This question is about creating an nnGraph network on multiple GPUs and not related to the next network instance.
I am trying to train a network that is built using nnGraph. The reverse diagram is attached. I am trying to run parallelModel (see code or Figure Node 9) in a multi-GPU setup. If I attach a parallel model to the nn.Sequential container and then create a DataParallelTable, it works in configuration with several GPUs (without nnGraph). However, after joining nnGraph, I get an error.

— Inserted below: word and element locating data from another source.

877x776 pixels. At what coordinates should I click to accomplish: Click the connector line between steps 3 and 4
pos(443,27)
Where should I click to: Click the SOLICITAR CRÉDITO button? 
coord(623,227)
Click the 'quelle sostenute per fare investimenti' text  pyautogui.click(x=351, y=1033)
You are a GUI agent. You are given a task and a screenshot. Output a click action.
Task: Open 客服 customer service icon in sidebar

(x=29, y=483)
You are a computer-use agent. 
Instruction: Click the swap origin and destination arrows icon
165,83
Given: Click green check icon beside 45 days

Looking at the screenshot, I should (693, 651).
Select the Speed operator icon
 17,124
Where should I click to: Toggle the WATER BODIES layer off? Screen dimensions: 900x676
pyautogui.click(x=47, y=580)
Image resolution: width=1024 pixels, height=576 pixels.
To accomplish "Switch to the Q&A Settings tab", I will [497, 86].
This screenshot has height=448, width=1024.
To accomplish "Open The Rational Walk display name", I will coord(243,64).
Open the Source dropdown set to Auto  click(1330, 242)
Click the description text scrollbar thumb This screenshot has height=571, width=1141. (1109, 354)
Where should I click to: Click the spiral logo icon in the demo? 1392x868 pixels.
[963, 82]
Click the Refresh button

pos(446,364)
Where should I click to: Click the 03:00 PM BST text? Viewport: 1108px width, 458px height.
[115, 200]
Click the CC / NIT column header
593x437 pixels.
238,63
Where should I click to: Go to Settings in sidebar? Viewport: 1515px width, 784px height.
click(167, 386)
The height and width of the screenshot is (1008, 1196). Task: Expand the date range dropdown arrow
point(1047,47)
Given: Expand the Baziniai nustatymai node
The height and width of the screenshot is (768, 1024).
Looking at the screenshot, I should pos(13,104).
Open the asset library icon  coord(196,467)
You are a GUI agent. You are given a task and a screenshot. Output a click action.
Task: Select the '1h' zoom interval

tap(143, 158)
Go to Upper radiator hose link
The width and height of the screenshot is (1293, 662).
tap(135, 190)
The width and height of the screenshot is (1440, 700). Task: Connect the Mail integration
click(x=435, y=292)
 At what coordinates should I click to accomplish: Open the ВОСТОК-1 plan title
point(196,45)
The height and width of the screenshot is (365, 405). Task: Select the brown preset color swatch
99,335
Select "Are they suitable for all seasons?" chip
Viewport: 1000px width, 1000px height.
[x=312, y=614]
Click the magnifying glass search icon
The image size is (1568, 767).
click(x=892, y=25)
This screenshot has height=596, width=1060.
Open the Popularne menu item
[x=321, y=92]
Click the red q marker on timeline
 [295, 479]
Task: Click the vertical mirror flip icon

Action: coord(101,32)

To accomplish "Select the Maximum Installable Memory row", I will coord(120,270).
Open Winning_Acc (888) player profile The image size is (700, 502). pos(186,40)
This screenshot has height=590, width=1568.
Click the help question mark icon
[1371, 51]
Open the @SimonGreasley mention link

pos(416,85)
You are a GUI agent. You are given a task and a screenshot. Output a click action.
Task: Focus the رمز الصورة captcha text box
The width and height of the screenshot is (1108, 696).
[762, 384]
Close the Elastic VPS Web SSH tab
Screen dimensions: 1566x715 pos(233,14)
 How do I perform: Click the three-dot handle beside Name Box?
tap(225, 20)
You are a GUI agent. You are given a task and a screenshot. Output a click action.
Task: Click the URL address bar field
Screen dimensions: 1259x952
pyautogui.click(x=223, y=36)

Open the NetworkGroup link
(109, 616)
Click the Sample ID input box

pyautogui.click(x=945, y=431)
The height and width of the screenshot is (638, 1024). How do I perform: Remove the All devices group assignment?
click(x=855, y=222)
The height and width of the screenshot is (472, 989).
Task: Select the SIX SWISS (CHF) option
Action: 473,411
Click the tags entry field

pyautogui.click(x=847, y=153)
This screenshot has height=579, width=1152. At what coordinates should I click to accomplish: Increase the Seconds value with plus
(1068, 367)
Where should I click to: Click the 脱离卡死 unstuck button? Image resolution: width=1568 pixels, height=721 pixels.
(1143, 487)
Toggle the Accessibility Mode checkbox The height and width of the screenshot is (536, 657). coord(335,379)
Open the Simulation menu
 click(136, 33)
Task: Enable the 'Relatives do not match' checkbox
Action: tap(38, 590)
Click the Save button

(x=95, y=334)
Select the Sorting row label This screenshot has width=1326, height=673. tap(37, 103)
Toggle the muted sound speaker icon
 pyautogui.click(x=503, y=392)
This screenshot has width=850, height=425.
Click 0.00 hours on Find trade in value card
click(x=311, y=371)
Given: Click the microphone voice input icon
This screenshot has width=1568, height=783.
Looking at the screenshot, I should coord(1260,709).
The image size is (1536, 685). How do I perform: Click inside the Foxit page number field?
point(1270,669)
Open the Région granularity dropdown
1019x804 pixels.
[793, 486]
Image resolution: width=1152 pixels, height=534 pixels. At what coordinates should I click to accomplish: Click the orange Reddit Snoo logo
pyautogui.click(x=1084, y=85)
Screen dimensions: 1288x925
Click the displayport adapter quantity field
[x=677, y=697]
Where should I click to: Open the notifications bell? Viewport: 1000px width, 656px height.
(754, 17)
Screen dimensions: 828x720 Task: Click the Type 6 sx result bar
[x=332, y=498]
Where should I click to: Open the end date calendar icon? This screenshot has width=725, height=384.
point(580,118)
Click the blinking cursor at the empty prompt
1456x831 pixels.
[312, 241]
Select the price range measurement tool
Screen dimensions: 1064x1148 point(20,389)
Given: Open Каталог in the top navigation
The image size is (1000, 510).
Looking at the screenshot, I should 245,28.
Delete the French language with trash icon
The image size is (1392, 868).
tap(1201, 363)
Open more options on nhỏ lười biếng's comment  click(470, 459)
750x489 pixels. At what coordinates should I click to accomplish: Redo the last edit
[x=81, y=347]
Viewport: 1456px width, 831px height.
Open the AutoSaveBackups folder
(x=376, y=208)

The return pass works if I train on the same GPU (setting true to false in the if statements), but in the setup with several GPUs I get the error message "gmodule.lua: 418: attempt to index the local" gradInput "(zero cost)". I think Node 9 in the backdoor should run on multiple GPUs, however this does not happen. Creating a DataParallelTable on nnGraph did not work for me, however I thought that at least working with internal serial networks in DataParallelTable would work. Is there any other way to split the initial data that is transferred to nnGraph so that it runs on multiple GPUs?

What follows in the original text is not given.